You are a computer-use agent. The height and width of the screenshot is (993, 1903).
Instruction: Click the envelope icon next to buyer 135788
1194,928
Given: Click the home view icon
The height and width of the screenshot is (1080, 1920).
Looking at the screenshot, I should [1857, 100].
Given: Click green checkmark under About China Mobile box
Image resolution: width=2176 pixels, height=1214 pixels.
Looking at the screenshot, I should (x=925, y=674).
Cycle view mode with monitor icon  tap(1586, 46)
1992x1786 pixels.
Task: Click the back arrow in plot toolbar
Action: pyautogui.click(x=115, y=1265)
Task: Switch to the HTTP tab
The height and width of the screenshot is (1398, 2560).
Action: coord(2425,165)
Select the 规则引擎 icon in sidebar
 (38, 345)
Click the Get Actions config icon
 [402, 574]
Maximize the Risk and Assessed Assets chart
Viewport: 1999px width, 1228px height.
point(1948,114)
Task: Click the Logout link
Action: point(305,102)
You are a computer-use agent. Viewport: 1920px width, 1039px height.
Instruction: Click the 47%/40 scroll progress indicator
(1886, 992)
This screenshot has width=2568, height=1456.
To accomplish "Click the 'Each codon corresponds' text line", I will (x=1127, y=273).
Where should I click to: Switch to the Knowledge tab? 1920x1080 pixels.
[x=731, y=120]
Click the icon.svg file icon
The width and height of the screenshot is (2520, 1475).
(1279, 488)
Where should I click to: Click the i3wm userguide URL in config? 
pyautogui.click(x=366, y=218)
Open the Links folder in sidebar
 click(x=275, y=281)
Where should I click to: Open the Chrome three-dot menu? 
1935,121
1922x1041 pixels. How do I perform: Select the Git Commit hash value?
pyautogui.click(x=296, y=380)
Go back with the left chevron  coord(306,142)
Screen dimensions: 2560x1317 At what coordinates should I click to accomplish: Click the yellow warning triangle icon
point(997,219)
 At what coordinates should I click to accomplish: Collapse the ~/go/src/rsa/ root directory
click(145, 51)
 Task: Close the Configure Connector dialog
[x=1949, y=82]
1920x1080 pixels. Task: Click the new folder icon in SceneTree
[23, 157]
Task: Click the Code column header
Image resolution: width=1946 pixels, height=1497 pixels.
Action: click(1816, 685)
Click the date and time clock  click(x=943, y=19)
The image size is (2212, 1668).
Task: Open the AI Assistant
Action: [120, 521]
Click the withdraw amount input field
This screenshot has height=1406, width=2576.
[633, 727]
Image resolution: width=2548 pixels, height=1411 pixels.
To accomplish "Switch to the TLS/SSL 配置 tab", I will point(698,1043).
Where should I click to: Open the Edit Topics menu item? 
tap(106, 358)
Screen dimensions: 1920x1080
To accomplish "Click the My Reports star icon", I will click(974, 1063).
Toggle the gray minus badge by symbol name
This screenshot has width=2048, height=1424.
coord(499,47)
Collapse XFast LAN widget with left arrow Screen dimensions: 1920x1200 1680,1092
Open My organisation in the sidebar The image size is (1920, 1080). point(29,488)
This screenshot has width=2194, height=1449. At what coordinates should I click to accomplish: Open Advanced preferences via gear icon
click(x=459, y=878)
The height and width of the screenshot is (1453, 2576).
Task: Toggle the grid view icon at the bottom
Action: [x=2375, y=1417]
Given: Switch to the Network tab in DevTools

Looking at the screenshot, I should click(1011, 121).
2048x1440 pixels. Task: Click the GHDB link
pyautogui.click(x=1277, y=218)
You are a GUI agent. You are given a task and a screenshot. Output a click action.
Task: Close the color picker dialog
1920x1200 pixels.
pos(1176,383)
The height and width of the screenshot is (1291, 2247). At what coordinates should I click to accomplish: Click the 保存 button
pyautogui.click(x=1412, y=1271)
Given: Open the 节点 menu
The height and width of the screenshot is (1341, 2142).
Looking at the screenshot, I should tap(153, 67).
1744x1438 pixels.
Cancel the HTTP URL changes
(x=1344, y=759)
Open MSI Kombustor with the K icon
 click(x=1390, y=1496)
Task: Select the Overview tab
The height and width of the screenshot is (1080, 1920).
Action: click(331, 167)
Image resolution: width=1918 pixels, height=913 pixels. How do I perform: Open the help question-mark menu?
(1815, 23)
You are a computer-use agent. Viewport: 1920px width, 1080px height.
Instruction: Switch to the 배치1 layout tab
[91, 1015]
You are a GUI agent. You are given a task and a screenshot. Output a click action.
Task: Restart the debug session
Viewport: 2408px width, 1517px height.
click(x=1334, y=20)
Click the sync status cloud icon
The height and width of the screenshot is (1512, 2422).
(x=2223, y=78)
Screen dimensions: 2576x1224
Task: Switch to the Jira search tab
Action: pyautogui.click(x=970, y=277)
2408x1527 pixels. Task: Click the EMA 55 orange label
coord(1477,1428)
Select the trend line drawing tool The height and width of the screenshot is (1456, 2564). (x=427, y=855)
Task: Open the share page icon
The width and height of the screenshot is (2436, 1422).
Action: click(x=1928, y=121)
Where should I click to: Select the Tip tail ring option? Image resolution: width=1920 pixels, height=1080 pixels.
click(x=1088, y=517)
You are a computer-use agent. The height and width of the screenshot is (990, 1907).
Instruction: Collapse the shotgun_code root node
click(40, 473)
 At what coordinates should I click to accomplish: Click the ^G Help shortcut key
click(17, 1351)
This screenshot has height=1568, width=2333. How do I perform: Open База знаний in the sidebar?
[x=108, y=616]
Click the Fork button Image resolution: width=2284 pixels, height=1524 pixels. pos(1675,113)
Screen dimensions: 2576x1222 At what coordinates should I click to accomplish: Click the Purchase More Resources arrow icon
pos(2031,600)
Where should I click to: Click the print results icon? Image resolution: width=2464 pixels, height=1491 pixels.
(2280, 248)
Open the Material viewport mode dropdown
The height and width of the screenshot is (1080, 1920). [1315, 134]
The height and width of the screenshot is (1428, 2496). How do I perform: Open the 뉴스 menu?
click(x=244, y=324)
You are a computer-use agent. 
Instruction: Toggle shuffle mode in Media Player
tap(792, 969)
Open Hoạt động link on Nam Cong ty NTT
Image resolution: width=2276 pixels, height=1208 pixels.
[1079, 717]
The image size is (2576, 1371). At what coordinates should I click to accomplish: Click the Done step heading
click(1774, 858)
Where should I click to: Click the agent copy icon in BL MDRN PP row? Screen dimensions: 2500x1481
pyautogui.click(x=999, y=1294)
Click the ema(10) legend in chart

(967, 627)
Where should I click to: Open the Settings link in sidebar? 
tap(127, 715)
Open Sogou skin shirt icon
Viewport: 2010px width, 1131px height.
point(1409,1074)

━━━━

#### [Exercise prompt]
All lines above from the one holding "Task: Open the share page icon" to the one holding "is (990, 1907).", inclusive, are to be copied exactly; no other line is wanted.

#### [Problem solution]
Task: Open the share page icon
The width and height of the screenshot is (2436, 1422).
Action: click(x=1928, y=121)
Where should I click to: Select the Tip tail ring option? Image resolution: width=1920 pixels, height=1080 pixels.
click(x=1088, y=517)
You are a computer-use agent. The height and width of the screenshot is (990, 1907).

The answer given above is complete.